= Channel-state duality =

In quantum information theory, the channel-state duality refers to the correspondence between quantum channels and quantum states (described by density matrices). Phrased differently, the duality is the isomorphism between completely positive maps (channels) from A to C^{n×n}, where A is a C*-algebra and C^{n×n} denotes the n×n complex entries, and positive linear functionals (states) on the tensor product

$\mathbb{C}^{n \times n} \otimes A.$

==Details==
Let H_{1} and H_{2} be (finite-dimensional) Hilbert spaces. The family of linear operators acting on H_{i} will be denoted by L(H_{i}). Consider two quantum systems, indexed by 1 and 2, whose states are density matrices in L(H_{i}) respectively. A quantum channel, in the Schrödinger picture, is a completely positive (CP for short), trace-preserving linear map

$\Phi : L(H_1) \rightarrow L(H_2)$

that takes a state of system 1 to a state of system 2. Next, we describe the dual state corresponding to Φ.

Let E_{i j} denote the matrix unit whose ij-th entry is 1 and zero elsewhere. The (operator) matrix

$\rho_{\Phi} = (\Phi(E_{ij}))_{ij} \in L(H_1) \otimes L(H_2)$

is called the Choi matrix of Φ. By Choi's theorem on completely positive maps, Φ is CP if and only if ρ_{Φ} is positive (semidefinite). One can view ρ_{Φ} as a density matrix, and therefore the state dual to Φ.

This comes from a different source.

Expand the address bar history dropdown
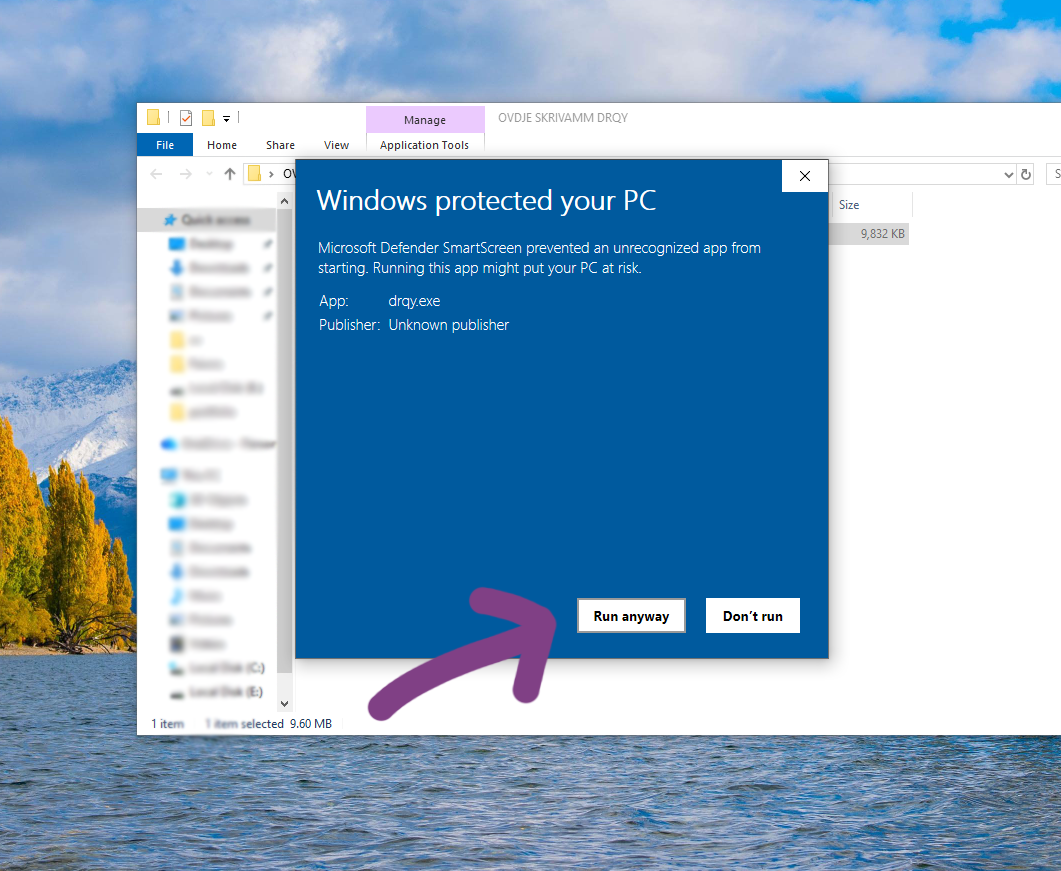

The duality between channels and states refers to the map

$\Phi \rightarrow \rho_{\Phi},$

a linear bijection. This map is also called Jamiołkowski isomorphism or Choi–Jamiołkowski isomorphism.

== Applications ==
This isomorphism is used to show that the "Prepare and Measure" Quantum Key Distribution (QKD) protocols, such as the BB84 protocol devised by C. H. Bennett and G. Brassard are equivalent to the "Entanglement-Based" QKD protocols, introduced by A. K. Ekert. More details on this can be found e.g. in the book Quantum Information Theory by M. Wilde.